### Written task
Put every one of the records below into a numbered list, skipping any blank lines.

Items listed in a dataset
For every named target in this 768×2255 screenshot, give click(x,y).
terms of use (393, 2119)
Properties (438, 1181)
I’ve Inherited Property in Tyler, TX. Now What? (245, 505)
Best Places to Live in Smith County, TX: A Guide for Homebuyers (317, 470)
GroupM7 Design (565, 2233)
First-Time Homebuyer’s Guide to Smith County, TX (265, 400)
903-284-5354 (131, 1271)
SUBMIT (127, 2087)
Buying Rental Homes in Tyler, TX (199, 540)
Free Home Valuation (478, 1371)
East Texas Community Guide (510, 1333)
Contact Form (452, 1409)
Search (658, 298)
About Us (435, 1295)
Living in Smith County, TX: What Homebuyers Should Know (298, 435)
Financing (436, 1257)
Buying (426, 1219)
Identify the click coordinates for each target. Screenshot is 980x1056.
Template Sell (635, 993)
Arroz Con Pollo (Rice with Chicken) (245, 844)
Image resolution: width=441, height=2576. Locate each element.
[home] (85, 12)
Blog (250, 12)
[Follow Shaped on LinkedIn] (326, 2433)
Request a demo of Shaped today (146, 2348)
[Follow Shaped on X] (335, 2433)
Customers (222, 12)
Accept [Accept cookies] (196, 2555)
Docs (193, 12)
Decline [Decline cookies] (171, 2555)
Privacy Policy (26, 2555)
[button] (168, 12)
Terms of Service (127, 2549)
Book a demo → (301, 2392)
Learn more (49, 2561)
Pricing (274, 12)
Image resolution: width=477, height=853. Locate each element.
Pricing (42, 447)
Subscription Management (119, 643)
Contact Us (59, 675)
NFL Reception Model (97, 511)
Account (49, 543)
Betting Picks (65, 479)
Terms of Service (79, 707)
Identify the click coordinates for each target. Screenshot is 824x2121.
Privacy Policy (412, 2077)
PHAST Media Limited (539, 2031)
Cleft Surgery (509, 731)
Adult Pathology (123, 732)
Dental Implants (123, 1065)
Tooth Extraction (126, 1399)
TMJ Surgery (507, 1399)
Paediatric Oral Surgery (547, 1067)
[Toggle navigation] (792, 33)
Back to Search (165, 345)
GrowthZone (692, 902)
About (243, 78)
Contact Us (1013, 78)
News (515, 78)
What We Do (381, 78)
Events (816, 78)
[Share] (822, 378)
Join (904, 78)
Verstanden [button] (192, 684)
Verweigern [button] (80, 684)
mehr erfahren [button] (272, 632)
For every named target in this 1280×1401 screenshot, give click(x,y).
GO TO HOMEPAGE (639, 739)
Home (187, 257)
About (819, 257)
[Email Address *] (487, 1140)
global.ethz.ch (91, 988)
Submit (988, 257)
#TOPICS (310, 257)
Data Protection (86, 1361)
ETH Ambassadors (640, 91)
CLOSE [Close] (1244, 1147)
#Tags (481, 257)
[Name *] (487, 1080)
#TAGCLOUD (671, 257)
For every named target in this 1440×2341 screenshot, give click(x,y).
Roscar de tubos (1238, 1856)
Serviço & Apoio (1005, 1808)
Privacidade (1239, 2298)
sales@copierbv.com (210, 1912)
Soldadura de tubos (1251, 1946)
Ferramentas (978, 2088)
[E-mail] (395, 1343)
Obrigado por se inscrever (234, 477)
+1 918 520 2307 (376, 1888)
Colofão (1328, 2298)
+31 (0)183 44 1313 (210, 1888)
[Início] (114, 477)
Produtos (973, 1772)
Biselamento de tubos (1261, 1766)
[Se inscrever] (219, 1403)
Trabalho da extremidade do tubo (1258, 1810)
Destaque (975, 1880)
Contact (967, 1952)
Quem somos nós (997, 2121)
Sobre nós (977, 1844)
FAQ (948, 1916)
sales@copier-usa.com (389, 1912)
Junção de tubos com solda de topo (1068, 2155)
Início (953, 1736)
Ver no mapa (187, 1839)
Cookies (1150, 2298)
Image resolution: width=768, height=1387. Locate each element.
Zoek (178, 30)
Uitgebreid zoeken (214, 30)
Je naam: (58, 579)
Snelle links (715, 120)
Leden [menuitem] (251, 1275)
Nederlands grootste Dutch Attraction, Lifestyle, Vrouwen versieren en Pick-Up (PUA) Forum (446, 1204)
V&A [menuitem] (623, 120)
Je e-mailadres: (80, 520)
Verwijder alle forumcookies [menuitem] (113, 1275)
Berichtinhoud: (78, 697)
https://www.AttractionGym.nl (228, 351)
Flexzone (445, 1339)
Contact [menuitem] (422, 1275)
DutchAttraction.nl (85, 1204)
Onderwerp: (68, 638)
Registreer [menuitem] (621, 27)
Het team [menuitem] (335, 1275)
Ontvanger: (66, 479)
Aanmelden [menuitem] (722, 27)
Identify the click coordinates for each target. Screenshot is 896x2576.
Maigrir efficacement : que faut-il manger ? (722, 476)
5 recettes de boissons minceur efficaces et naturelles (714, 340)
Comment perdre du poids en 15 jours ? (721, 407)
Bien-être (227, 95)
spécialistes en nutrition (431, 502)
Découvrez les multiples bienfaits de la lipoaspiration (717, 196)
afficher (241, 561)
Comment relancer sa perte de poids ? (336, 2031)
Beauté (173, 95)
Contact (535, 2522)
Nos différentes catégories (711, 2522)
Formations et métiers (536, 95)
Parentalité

### Solution
1. For every named target in this 768×2255 screenshot, give click(x,y).
2. terms of use (393, 2119)
3. Properties (438, 1181)
4. I’ve Inherited Property in Tyler, TX. Now What? (245, 505)
5. Best Places to Live in Smith County, TX: A Guide for Homebuyers (317, 470)
6. GroupM7 Design (565, 2233)
7. First-Time Homebuyer’s Guide to Smith County, TX (265, 400)
8. 903-284-5354 (131, 1271)
9. SUBMIT (127, 2087)
10. Buying Rental Homes in Tyler, TX (199, 540)
11. Free Home Valuation (478, 1371)
12. East Texas Community Guide (510, 1333)
13. Contact Form (452, 1409)
14. Search (658, 298)
15. About Us (435, 1295)
16. Living in Smith County, TX: What Homebuyers Should Know (298, 435)
17. Financing (436, 1257)
18. Buying (426, 1219)
19. Identify the click coordinates for each target. Screenshot is 980x1056.
20. Template Sell (635, 993)
21. Arroz Con Pollo (Rice with Chicken) (245, 844)
22. Image resolution: width=441, height=2576. Locate each element.
23. [home] (85, 12)
24. Blog (250, 12)
25. [Follow Shaped on LinkedIn] (326, 2433)
26. Request a demo of Shaped today (146, 2348)
27. [Follow Shaped on X] (335, 2433)
28. Customers (222, 12)
29. Accept [Accept cookies] (196, 2555)
30. Docs (193, 12)
31. Decline [Decline cookies] (171, 2555)
32. Privacy Policy (26, 2555)
33. [button] (168, 12)
34. Terms of Service (127, 2549)
35. Book a demo → (301, 2392)
36. Learn more (49, 2561)
37. Pricing (274, 12)
38. Image resolution: width=477, height=853. Locate each element.
39. Pricing (42, 447)
40. Subscription Management (119, 643)
41. Contact Us (59, 675)
42. NFL Reception Model (97, 511)
43. Account (49, 543)
44. Betting Picks (65, 479)
45. Terms of Service (79, 707)
46. Identify the click coordinates for each target. Screenshot is 824x2121.
47. Privacy Policy (412, 2077)
48. PHAST Media Limited (539, 2031)
49. Cleft Surgery (509, 731)
50. Adult Pathology (123, 732)
51. Dental Implants (123, 1065)
52. Tooth Extraction (126, 1399)
53. TMJ Surgery (507, 1399)
54. Paediatric Oral Surgery (547, 1067)
55. [Toggle navigation] (792, 33)
56. Back to Search (165, 345)
57. GrowthZone (692, 902)
58. About (243, 78)
59. Contact Us (1013, 78)
60. News (515, 78)
61. What We Do (381, 78)
62. Events (816, 78)
63. [Share] (822, 378)
64. Join (904, 78)
65. Verstanden [button] (192, 684)
66. Verweigern [button] (80, 684)
67. mehr erfahren [button] (272, 632)
68. For every named target in this 1280×1401 screenshot, give click(x,y).
69. GO TO HOMEPAGE (639, 739)
70. Home (187, 257)
71. About (819, 257)
72. [Email Address *] (487, 1140)
73. global.ethz.ch (91, 988)
74. Submit (988, 257)
75. #TOPICS (310, 257)
76. Data Protection (86, 1361)
77. ETH Ambassadors (640, 91)
78. CLOSE [Close] (1244, 1147)
79. #Tags (481, 257)
80. [Name *] (487, 1080)
81. #TAGCLOUD (671, 257)
82. For every named target in this 1440×2341 screenshot, give click(x,y).
83. Roscar de tubos (1238, 1856)
84. Serviço & Apoio (1005, 1808)
85. Privacidade (1239, 2298)
86. sales@copierbv.com (210, 1912)
87. Soldadura de tubos (1251, 1946)
88. Ferramentas (978, 2088)
89. [E-mail] (395, 1343)
90. Obrigado por se inscrever (234, 477)
91. +1 918 520 2307 (376, 1888)
92. Colofão (1328, 2298)
93. +31 (0)183 44 1313 (210, 1888)
94. [Início] (114, 477)
95. Produtos (973, 1772)
96. Biselamento de tubos (1261, 1766)
97. [Se inscrever] (219, 1403)
98. Trabalho da extremidade do tubo (1258, 1810)
99. Destaque (975, 1880)
100. Contact (967, 1952)
101. Quem somos nós (997, 2121)
102. Sobre nós (977, 1844)
103. FAQ (948, 1916)
104. sales@copier-usa.com (389, 1912)
105. Junção de tubos com solda de topo (1068, 2155)
106. Início (953, 1736)
107. Ver no mapa (187, 1839)
108. Cookies (1150, 2298)
109. Image resolution: width=768, height=1387. Locate each element.
110. Zoek (178, 30)
111. Uitgebreid zoeken (214, 30)
112. Je naam: (58, 579)
113. Snelle links (715, 120)
114. Leden [menuitem] (251, 1275)
115. Nederlands grootste Dutch Attraction, Lifestyle, Vrouwen versieren en Pick-Up (PUA) Forum (446, 1204)
116. V&A [menuitem] (623, 120)
117. Je e-mailadres: (80, 520)
118. Verwijder alle forumcookies [menuitem] (113, 1275)
119. Berichtinhoud: (78, 697)
120. https://www.AttractionGym.nl (228, 351)
121. Flexzone (445, 1339)
122. Contact [menuitem] (422, 1275)
123. DutchAttraction.nl (85, 1204)
124. Onderwerp: (68, 638)
125. Registreer [menuitem] (621, 27)
126. Het team [menuitem] (335, 1275)
127. Ontvanger: (66, 479)
128. Aanmelden [menuitem] (722, 27)
129. Identify the click coordinates for each target. Screenshot is 896x2576.
130. Maigrir efficacement : que faut-il manger ? (722, 476)
131. 5 recettes de boissons minceur efficaces et naturelles (714, 340)
132. Comment perdre du poids en 15 jours ? (721, 407)
133. Bien-être (227, 95)
134. spécialistes en nutrition (431, 502)
135. Découvrez les multiples bienfaits de la lipoaspiration (717, 196)
136. afficher (241, 561)
137. Comment relancer sa perte de poids ? (336, 2031)
138. Beauté (173, 95)
139. Contact (535, 2522)
140. Nos différentes catégories (711, 2522)
141. Formations et métiers (536, 95)
142. Parentalité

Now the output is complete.